Council for Scientific and Industrial Research does not get money from the government.

 
It emerged  at the public hearing of the Public Accounts Committee (PAC) that the Council for Scientific and Industrial Research (CSIR) and its allied institutions whose core mandate is to conduct researches in science-related areas do not get money from the government to carry out their core functions.

The Director-General of CSIR, Dr Abdulai Baba Salifu made the revelation when a member of the committee and National Democratic Congress (NDC) Member of Parliament for Keta, Richard Quashigah questioned why Food Research Institute as a research institution did not allocate any money from the government’s subvention to do research work which would ultimately help improve the health of the people of Ghana.

Mr Quashigah expressed grave concern that the Food Research Institute which ought to carry out research into food and related consumables for economic and health purposes, is not allocated any money for such an important core function.

According to the committee member, apart from the Food Research Institute not having any money for research purposes after being given a recurrent grant of GH¢2.7 million for the 2008-2009 financial year, the parent body, CSIR which also had a government subvention of GH¢2,986,166 during the same financial year could only allocate a paltry GH¢33,497 for research purposes with the rest going into emoluments.

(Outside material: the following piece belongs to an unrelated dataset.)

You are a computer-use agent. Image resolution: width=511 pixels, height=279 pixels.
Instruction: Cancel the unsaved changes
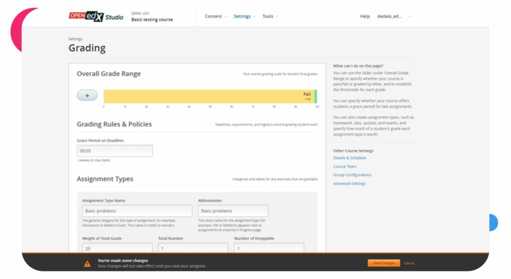[409, 263]
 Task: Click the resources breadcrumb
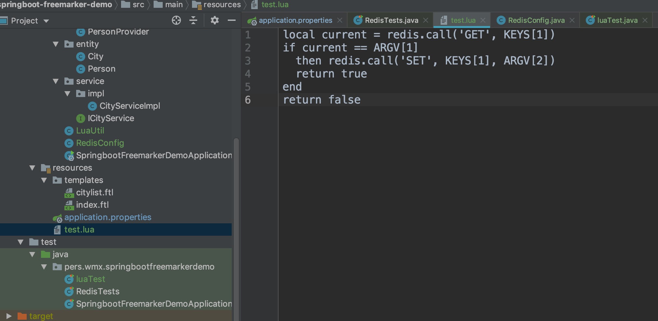222,5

Responding to the concern of Mr Quashigah, the Director-General of CSIR commended the committee member for raising such an important issue which, according to him, had been the bane of the research institutions under the CSIR.

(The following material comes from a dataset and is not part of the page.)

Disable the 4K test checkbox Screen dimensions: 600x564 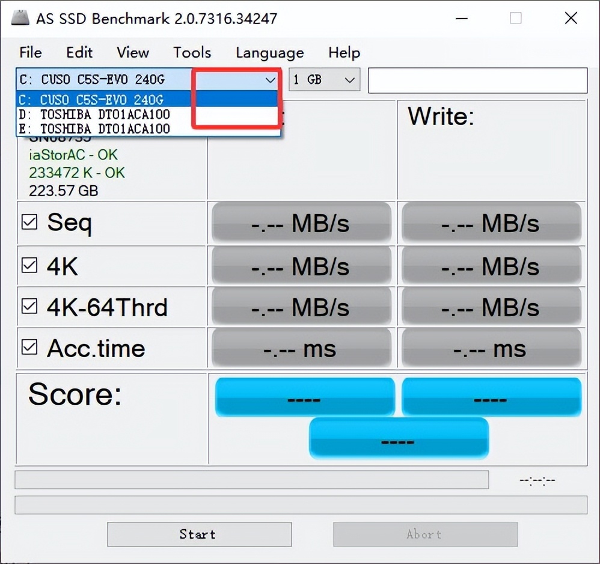click(x=29, y=264)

According to him, various governments have not attached so much importance to the work of the CSIR and have thus starved the related institutions of money for research purposes which are their core mandate.

“We don’t get money for research purposes and it seems those working at the CSIR are just wasting government money in terms of salaries being paid,” he noted.

Dr Salifu pointed out that it was saddening to see workers not carrying out any active research work, adding that they have only been writing proposals for the government.

“When we present our budget for research purposes, we don’t get any money to implement it,” he said.

He said what they sometimes do is to partner with foreign research companies to do research for them and also carry research for private individuals and organizations.

The committee members also expressed concern about the financial management at the CSIR because most of their accounts did not tally while finance workers at the centre also abused the financial regulations of the country.

The Minister of Roads and Highways, Amidu Sulemana and officials from his ministry also appeared before the committee to answer questions on financial reports on the West Africa Transport and Transit Facilitation Project as well as the Urban Transport Project.

The committee members were concerned about why the Department of Urban Roads spent a whooping $10 million on institutional development.

Explaining the expenditure, the Director of Urban Roads, Abass Awolu said the money was used to set up transport units within 11 metropolitan and municipal assemblies, employ staff and provide logistics for their operation, which according to him, had greatly helped to streamline transport operations within those metropolises and municipalities.

The committee member and New Patriotic Party (NPP) Member of Parliament for Atwima Mponua, Isaac Asiamah who made the enquiries was not very much satisfied with the response and suggested to the committee members to take some time off their busy schedule and visit some of those municipalities and metropolises in the Greater Accra Region to ascertain things for themselves and find out the exact work that the transport units in those assemblies do.

The committee members unanimously agreed to carry out that exercise for the sake of the public.